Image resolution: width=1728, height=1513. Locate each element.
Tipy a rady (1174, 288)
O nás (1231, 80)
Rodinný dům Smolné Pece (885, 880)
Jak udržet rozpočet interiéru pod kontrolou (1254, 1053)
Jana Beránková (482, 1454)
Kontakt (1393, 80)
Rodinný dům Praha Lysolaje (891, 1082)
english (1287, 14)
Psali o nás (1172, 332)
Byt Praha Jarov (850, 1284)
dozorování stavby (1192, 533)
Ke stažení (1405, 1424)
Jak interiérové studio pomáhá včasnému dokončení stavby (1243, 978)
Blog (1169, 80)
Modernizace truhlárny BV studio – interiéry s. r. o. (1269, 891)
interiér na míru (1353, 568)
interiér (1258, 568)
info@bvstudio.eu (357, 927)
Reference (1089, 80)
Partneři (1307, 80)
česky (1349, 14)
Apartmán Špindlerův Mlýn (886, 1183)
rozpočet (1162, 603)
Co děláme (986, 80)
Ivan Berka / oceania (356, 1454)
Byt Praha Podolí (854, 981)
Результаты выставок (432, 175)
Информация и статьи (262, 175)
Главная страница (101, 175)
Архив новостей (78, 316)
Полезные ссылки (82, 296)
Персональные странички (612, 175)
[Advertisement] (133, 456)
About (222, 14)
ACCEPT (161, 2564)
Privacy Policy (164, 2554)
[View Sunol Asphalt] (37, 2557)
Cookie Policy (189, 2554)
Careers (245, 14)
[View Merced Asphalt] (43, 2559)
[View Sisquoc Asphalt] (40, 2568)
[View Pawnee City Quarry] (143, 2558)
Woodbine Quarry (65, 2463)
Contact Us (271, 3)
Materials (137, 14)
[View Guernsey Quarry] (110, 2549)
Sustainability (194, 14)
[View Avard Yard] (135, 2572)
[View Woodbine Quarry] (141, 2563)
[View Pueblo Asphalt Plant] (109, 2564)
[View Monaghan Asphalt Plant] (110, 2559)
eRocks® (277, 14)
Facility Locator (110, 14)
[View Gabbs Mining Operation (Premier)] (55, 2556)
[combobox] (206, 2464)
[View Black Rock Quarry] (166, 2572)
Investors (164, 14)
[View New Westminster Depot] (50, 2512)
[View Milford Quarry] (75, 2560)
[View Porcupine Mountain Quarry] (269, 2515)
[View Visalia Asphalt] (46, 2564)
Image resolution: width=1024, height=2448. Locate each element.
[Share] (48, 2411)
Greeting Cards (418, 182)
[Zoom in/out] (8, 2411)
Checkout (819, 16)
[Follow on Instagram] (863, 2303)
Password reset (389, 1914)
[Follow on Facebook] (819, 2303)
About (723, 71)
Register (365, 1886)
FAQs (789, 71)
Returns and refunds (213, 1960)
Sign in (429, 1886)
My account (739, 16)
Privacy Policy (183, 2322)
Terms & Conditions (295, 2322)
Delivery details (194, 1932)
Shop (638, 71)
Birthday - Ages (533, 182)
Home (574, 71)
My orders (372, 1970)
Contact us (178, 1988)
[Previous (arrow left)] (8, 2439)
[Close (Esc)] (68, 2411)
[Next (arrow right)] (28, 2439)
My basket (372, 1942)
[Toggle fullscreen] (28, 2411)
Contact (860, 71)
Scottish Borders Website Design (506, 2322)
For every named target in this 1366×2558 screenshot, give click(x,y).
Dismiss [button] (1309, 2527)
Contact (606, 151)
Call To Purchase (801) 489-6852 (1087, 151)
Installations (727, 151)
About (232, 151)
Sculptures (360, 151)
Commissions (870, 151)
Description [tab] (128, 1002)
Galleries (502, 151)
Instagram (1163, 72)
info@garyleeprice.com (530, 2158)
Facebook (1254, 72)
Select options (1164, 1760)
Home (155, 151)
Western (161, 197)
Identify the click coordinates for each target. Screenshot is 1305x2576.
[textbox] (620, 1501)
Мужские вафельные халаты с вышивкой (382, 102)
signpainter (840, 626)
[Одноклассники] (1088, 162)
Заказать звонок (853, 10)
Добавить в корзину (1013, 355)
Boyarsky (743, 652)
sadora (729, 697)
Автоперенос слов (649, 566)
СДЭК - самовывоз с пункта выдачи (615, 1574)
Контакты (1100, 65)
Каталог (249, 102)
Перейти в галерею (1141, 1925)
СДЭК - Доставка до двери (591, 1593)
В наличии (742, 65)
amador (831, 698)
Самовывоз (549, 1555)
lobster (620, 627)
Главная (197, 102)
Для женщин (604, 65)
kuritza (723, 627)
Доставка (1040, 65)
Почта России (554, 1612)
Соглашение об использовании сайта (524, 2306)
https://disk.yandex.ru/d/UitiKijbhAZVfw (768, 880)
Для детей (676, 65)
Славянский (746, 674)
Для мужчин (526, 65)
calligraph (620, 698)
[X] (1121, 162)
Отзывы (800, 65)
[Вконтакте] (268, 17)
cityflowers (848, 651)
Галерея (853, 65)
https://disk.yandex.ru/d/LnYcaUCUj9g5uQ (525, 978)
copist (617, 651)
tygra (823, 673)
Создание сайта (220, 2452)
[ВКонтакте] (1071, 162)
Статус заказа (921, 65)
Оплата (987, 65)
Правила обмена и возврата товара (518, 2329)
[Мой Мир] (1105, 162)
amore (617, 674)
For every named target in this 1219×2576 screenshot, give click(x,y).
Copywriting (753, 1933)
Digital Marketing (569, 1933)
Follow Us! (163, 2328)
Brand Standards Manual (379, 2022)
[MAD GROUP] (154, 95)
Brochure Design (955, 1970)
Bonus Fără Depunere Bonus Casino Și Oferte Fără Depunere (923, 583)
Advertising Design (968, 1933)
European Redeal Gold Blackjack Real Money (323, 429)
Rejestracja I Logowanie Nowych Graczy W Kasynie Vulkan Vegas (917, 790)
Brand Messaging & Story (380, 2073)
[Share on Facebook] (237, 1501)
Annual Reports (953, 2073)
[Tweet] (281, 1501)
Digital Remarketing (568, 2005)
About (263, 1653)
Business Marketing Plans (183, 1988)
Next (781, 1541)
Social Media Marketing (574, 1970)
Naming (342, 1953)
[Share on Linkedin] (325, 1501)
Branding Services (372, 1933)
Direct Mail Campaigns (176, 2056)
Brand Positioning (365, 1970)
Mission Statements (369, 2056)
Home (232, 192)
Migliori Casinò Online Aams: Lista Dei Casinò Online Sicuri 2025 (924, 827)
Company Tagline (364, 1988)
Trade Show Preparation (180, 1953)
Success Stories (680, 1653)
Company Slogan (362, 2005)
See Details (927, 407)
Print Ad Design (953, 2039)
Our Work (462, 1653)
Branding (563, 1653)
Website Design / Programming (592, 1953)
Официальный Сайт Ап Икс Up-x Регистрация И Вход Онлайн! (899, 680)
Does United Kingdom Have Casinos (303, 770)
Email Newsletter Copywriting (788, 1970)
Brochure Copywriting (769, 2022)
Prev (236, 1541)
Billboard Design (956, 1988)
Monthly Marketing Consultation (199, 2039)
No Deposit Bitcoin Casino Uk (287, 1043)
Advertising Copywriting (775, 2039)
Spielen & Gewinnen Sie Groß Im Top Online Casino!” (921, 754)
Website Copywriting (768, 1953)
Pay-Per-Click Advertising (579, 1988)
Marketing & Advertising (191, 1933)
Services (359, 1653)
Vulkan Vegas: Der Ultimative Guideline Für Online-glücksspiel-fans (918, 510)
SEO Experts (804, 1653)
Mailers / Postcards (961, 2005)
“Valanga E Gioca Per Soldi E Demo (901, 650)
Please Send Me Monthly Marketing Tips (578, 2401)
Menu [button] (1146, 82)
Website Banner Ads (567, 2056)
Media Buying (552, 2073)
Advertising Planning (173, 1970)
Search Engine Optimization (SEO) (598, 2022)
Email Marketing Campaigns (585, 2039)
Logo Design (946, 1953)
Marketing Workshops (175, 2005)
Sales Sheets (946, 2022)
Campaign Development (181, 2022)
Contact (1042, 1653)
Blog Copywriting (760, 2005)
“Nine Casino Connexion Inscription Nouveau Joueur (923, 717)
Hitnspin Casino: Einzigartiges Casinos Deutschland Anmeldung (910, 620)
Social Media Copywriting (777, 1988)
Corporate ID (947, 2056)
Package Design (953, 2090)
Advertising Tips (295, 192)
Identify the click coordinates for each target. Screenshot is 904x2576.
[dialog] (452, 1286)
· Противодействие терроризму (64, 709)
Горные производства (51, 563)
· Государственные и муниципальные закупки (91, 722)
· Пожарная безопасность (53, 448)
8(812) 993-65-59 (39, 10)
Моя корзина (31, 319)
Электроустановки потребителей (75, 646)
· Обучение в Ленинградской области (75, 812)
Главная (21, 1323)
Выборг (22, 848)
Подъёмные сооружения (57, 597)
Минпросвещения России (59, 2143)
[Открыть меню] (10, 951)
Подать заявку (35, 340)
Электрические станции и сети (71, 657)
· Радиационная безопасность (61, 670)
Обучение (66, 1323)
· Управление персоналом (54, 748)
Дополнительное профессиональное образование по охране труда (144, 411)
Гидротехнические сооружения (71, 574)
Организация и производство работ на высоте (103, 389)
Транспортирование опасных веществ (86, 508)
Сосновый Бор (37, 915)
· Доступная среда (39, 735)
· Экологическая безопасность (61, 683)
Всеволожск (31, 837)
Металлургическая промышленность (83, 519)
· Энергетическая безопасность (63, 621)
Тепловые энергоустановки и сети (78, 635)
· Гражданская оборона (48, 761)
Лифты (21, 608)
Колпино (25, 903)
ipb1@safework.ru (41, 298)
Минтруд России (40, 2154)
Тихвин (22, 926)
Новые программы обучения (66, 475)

──────────

● WHAT YOU HAVE TO DO
Using the material above, return each line in which the word "disk" occurs.

● ANSWER SECTION
https://disk.yandex.ru/d/UitiKijbhAZVfw (768, 880)
https://disk.yandex.ru/d/LnYcaUCUj9g5uQ (525, 978)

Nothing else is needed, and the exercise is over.